Lors de contention prolongée, les patients finissent par avoir des hématomes dus aux frottements, et à la tentative de retrait des liens. Cela provoque des troubles iatrogènes : douleurs, œdèmes, troubles trophiques. Cela ne permet pas pour autant de lever la sanction ; tout reste en l'état.

 

Quelle attitude avons-nous devant une personne qui nous supplie de la détacher, qui se débat de toute son énergie pour retrouver ses mouvements ? Sommes-nous sourds, aveugles ?

Ne sommes-nous pas remués au plus profond de notre être ? Bien sûr que oui, mais que nous propose-t-on ?

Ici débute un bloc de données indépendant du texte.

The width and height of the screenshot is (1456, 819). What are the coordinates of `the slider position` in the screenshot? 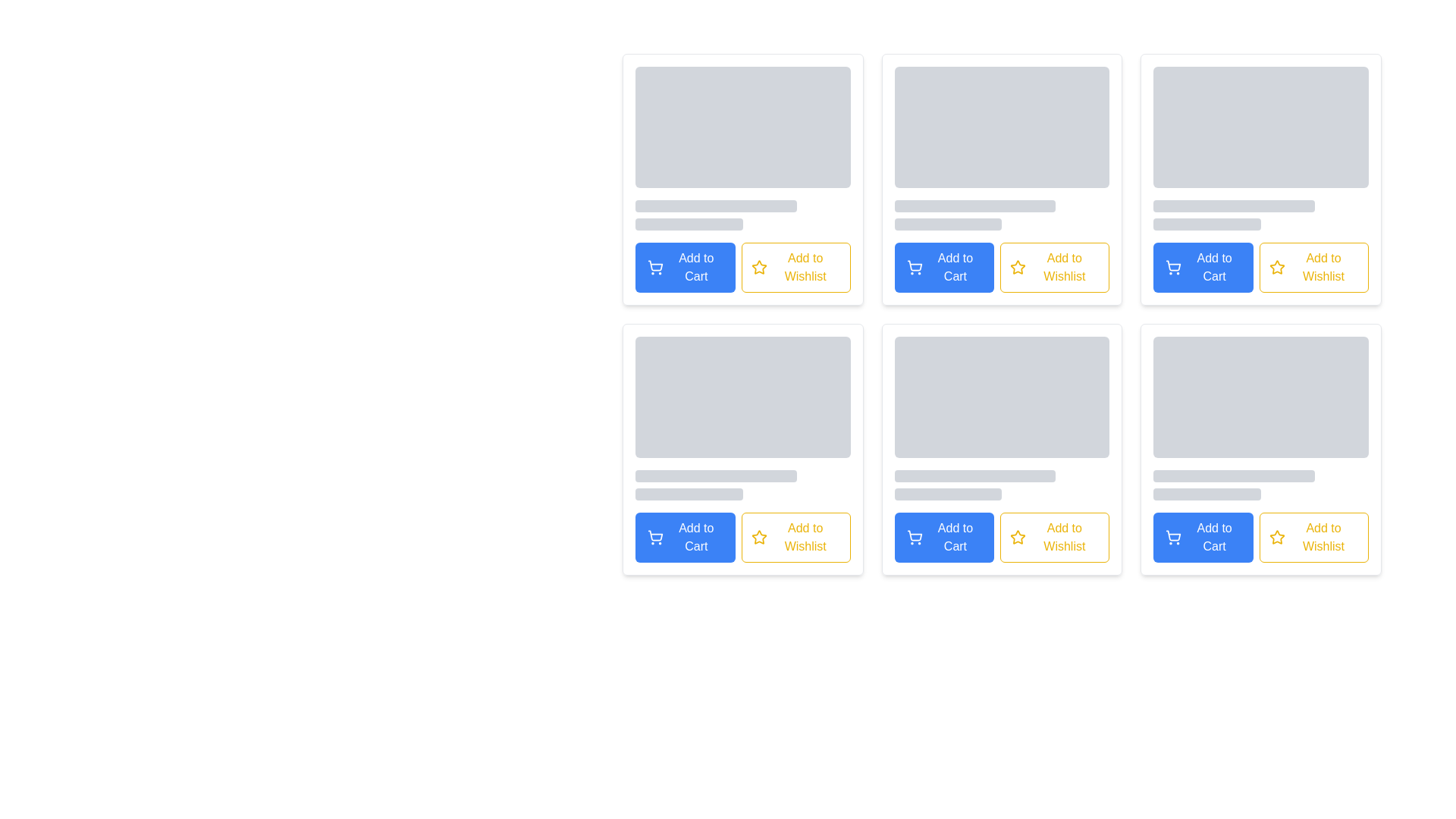 It's located at (904, 494).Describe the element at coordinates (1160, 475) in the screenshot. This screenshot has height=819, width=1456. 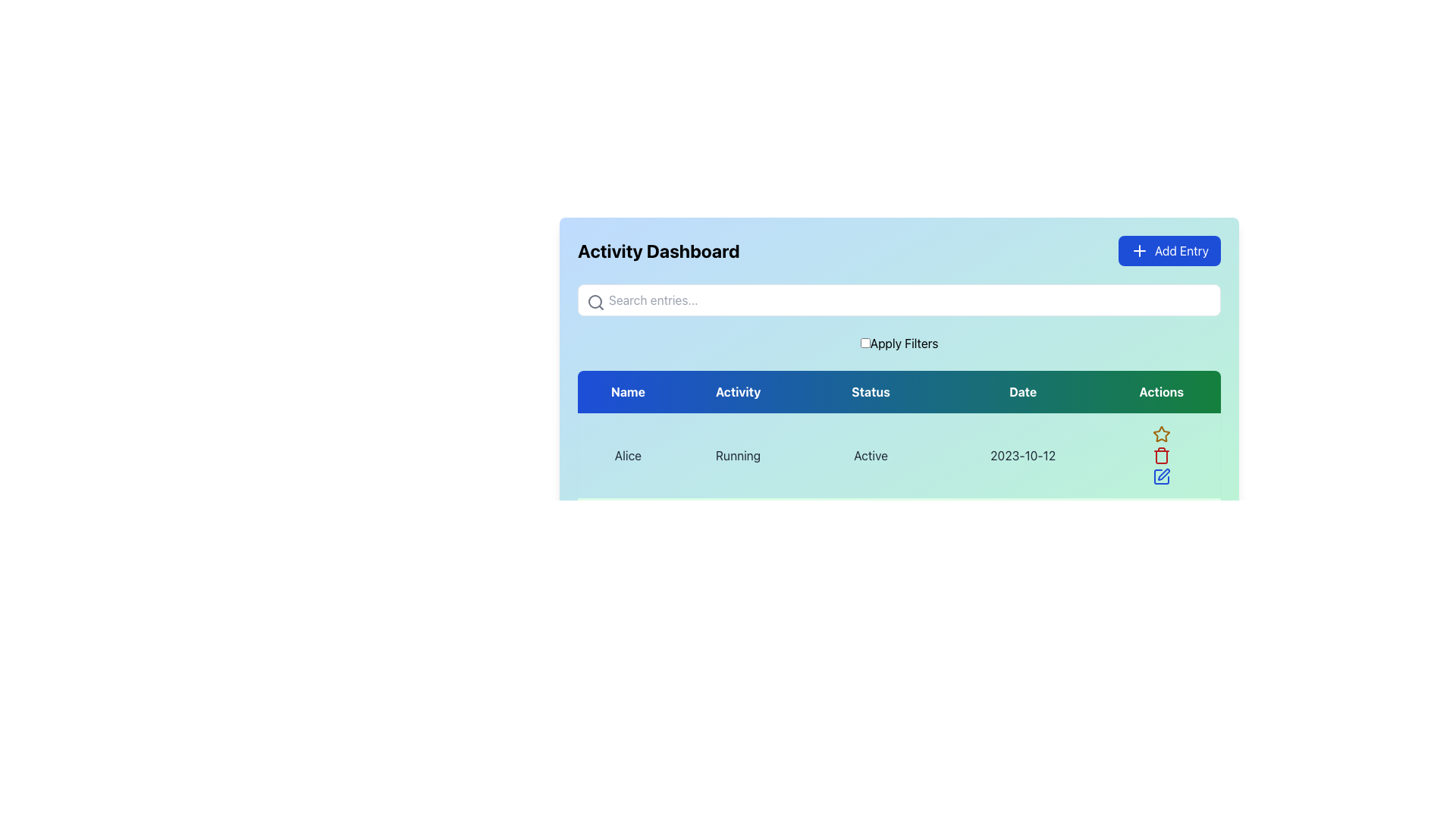
I see `the 'Edit' button, which is the third action icon in the 'Actions' column of the table` at that location.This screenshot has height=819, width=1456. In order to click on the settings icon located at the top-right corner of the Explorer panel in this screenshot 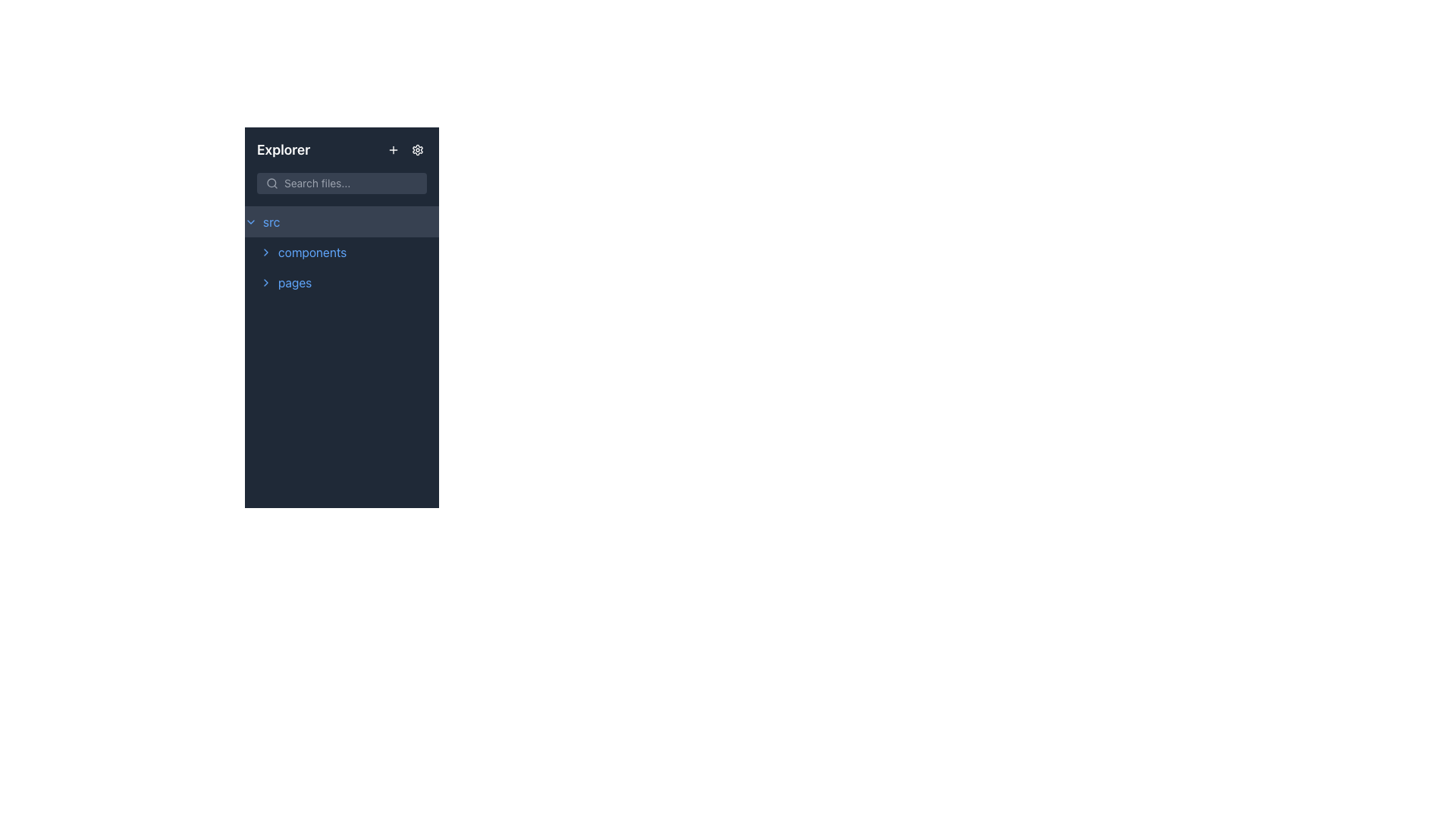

Toute immobilisation prolongée a une forte probabilité d'entraîner des contractures, des troubles trophiques, des escarres, des fausses routes, une incontinence sphinctérienne, une perte d'appétit, une déshydratation, entre autres.

Quel lourd tribut, alors que sommes là pour promouvoir la santé !

 

Et si cette contention s'impose, a-t-on prévu la surveillance nécessaire ?

­ Y a-t-il un plan de soin particulier établi dans ces cas de pose ?

­ La fréquence de passages est-elle notée ?

­ Est-il porté une attention particulière sur la tenue décente de la personne ?

­ Respectons-nous ses habitudes de thermorégulation ?

­ Une planification des préventions d'escarres, hydratation, soins de bouche, élimination, alimentation est-elle établie et suivie ?

 

Et plus globalement, le service s'est-il réellement interrogé sur ce " soin " ?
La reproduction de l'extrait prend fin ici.